All statistical analyses were performed using Microsoft Excel software. Statistical analysis was performed using a two-tailed paired Students’s t-test to evaluate the significance of the differences between the groups. p-values < 0.05 (two-tailed) were considered statistically significant. *, **, and *** denote p < 0.05, p < 0.01, and p < 0.001, respectively. “Ns” means not significant.

3. Results

3.1. mtp53 Cell Lines Displayed Differential Sensitivities, Compounds Reduced Cell Growth and Affected Cell Cycle Distribution

Initially, we screened all compounds on three different mtp53 human breast cancer cell lines, BT-549 (R249S), HCC38 (R273L), and MDA-MB-231 (R280K). All three were triple-negative breast tumor cell lines, where few options are available for chemotherapeutic intervention. Among the cell lines, BT-549 showed high sensitivity to apigenin, EGCG, genistein, quercetin, silymarin, and 3,3’-Diindolylmethane (Figure 1A). HCC338 was the second most sensitive cell line to all the compounds except silymarin and 3,3’-Diindolylmethane. We anticipated resistance in the MDA-MB-231 cell line, as this cell line is inherently drug-resistant. IC₅₀ values for all compounds are shown in Supplementary Table S1. We characterized the mechanism of action of these compounds on BT-549, which is the most sensitive cell line. Cell proliferation rate was decreased >2 fold for all compounds at 1× IC₅₀ (Figure 1B). Particularly, EGCG severely perturbed cell growth. Consequently, doubling times also increased, which are noted above each bar (Figure 1B). Parallel to this, we performed flow-cytometry-based cell cycle analysis. At 1× IC₅₀ concentration, apigenin, EGCG, genistein, quercetin, and silymarin induced S-phase arrest (Figure 1C,D). 3,3′-Diindolylmethane induced S-phase arrest at 2× IC₅₀. An accumulation of G₂/M at 1× IC₅₀ was noticed for apigenin, genistein, and silymarin. At 2× IC₅₀, a small increase in sub G₁ (apoptotic) was evident for all compounds (Figure 1C).

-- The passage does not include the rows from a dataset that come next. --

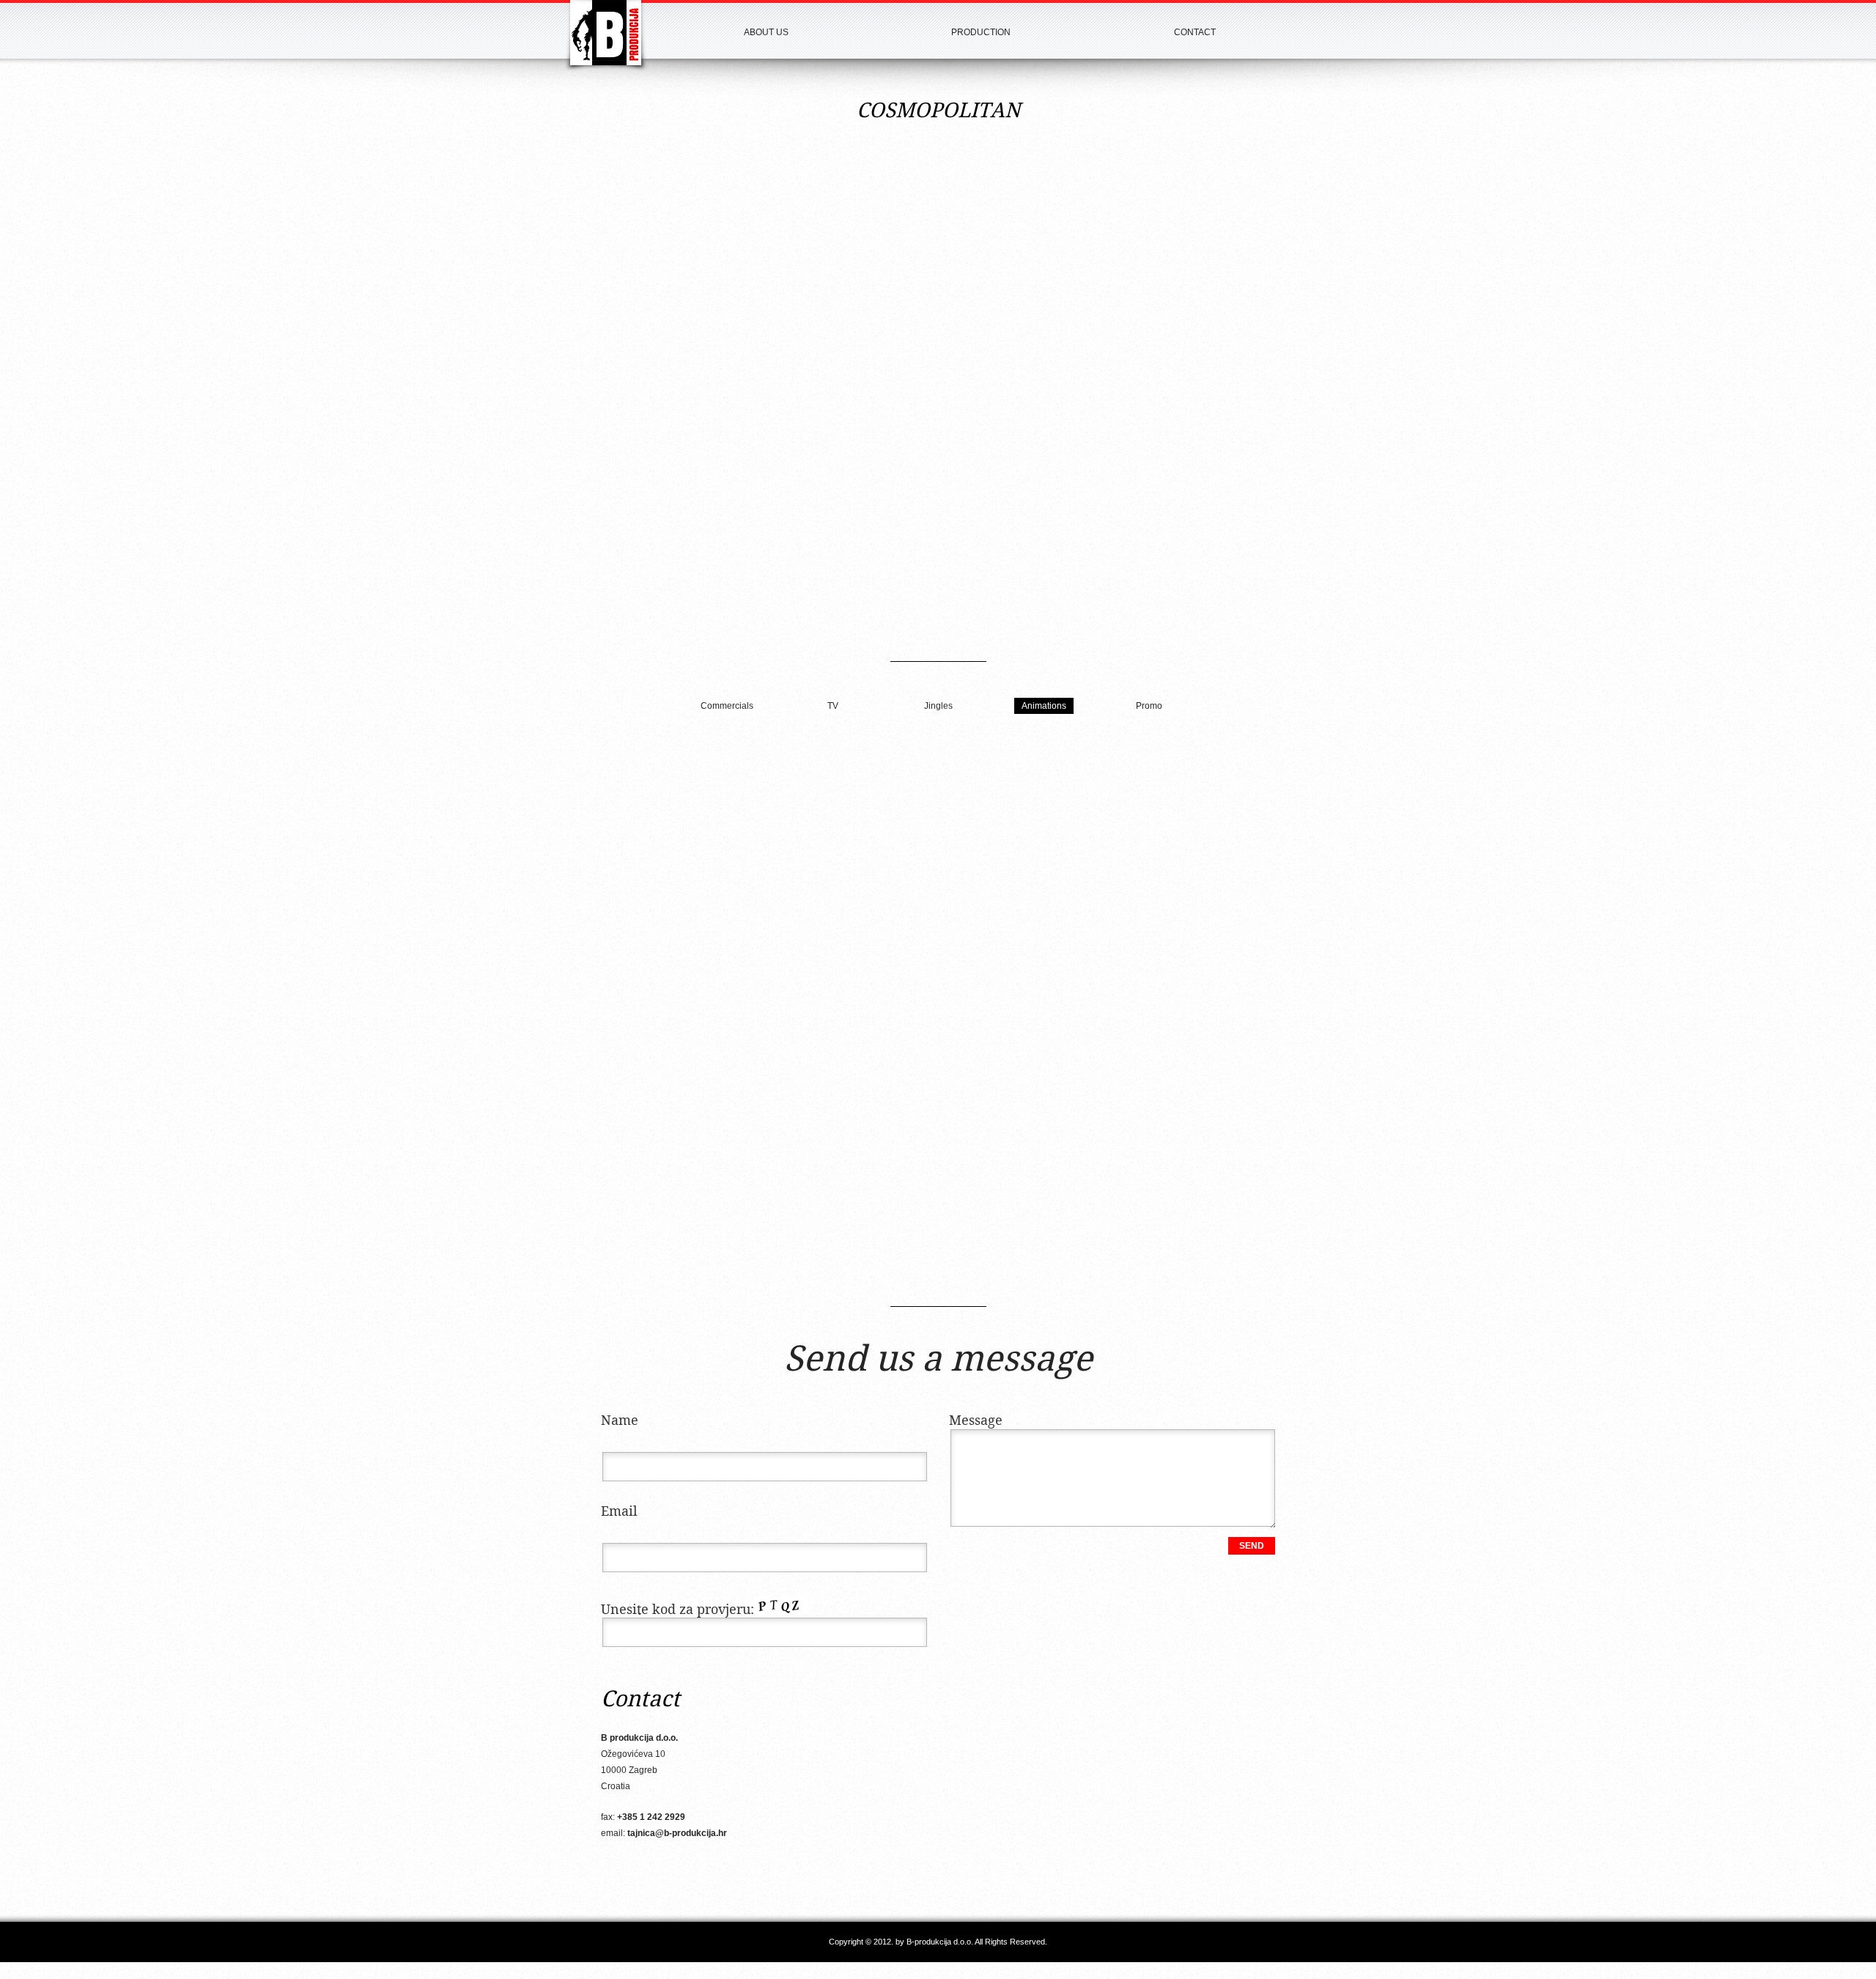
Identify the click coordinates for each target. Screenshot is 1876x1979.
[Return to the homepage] (606, 36)
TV (832, 706)
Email (619, 1512)
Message (975, 1421)
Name (619, 1421)
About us (766, 32)
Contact (1195, 32)
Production (981, 32)
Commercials (727, 706)
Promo (1149, 706)
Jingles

3.2. Plant-Derived Compounds Reduced mtp53 Protein Levels

Next, we assessed the effect of these compounds on mtp53 protein levels. For this study, we selected BT-549 as this represents the most sensitive cell line. We treated cells with 1/2× and 1× IC₅₀ concentrations for 24 h. Interestingly, mtp53 levels were reduced at 1/2× IC₅₀ concentrations of apigenin, genistein, and quercetin (Figure 2A,B). However, the downregulation of mtp53 by EGCG and silymarin was apparent at 1× IC₅₀ concentration. 3,3’-Diindolylmethane showed only a modest effect on mtp53 protein levels. We and others have shown mtp53 associates with other transcription factors to mediate its gain-of-function oncogenic activities. Particularly, mtp53 associates robustly with ETS2 to regulate transcription [5]. We questioned if these compounds have any effect on ETS2. All compounds except quercetin reduced the protein levels of ETS2 (Figure 2A). Since mtp53 protein levels were reduced upon treatment, we checked the protein levels of its key direct transcriptional targets. Almost all proteins tested were reduced at 1× IC₅₀. For some compounds, 1/2× IC₅₀ was sufficient to show this effect. Particularly, invasion- and metastasis-promoting enzymes GMPS (part of MammaPrint 70-gene signature) and IMPDH1 were reduced. Likewise, rate-limiting enzymes RRM1 and RRM2 (both catalyzing the reduction of ribonucleotides to deoxyribonucleotides) were reduced. Apigenin did not reduce TK1 protein levels, but rather we saw upregulation at 1× IC₅₀. In summary, most of the compounds reduced mtp53 protein levels and its direct transcriptional targets. We also probed for cleaved PARP, which is an apoptotic marker. There was only a modest increase of cleaved PARP with apigenin, EGCG, and quercetin (Figure 1A). Mechanistically, S-phase arrest (Figure 1C,D) can be explained by the substantial reduction of NMGs. We have previously shown that the reduction of NMGs correlates with a reduced nucleotide pool. Hence, S-phase arrest could be potentially due to the imbalance in intracellular nucleotide pools [23]. Since these compounds affected NMG expression, we believe that these compounds therefore have the potential to induce replication stress. Indeed, there was an induction of γH2AX, a putative marker of replication stress and DNA damage response (Figure 2A). Taken together, our data suggest that these compounds can induce replication stress and DNA damage response by reducing protein levels for the key proteins involved in cell cycle progression.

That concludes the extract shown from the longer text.